IRREVOCABLE TRUST OF ANTHONY J. ANTONIOUS v. NIKE, INC.
OPINION AND ORDER denying 120 Defendant's Motion to hold Plaintiff in Contempt of the Courts February 28, 2012 Discovery Confidentiality Order; and it is further ORDERED that Defendant be awarded the reasonable attorneys fees and expenses in curred in filing the motion to seal Docket Entry 112 and its motion to hold Plaintiff in contempt; and it is furtherORDERED that NIKE submit appropriate documentation and evidence to support its calculation of attorneys fees within 30 days of this Order, etc.. Signed by Magistrate Judge James B. Clark on 3/2/2016. (seb)
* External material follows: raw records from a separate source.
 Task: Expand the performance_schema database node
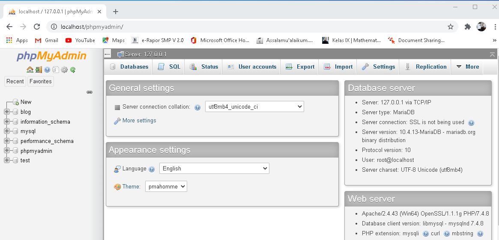coord(7,141)
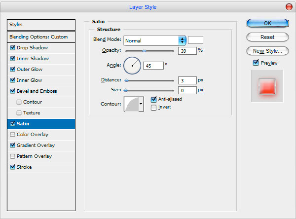
Task: Open the Blend Mode dropdown
Action: tap(155, 40)
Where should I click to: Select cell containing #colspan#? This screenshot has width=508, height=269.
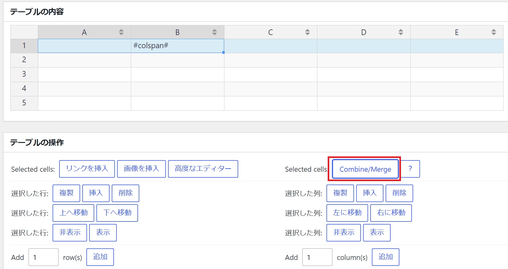click(x=177, y=46)
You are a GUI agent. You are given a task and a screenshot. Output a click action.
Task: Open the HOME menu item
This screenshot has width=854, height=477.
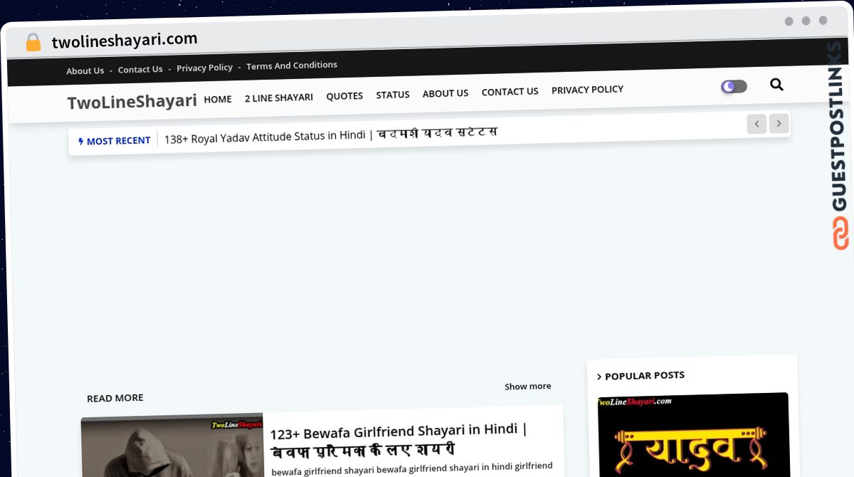(x=218, y=99)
UNITED STATES DISTRICT COURT
DISTRICT OF NEW JERSEY
IRREVOCABLE TRUST OF ANTHONY
Civil Action No. 2:11-cv-06327-KM-JBC
OPINION AND ORDER
NIKE, INC., an Oregon Corporation,
CLARK, Magistrate Judge
This matter having been opened to the Court by way of motion of defendant NIKE, Inc.
(“Defendant” or “NIKE”), seeking an Order holding plaintiff Irrevocable Trust of Anthony J.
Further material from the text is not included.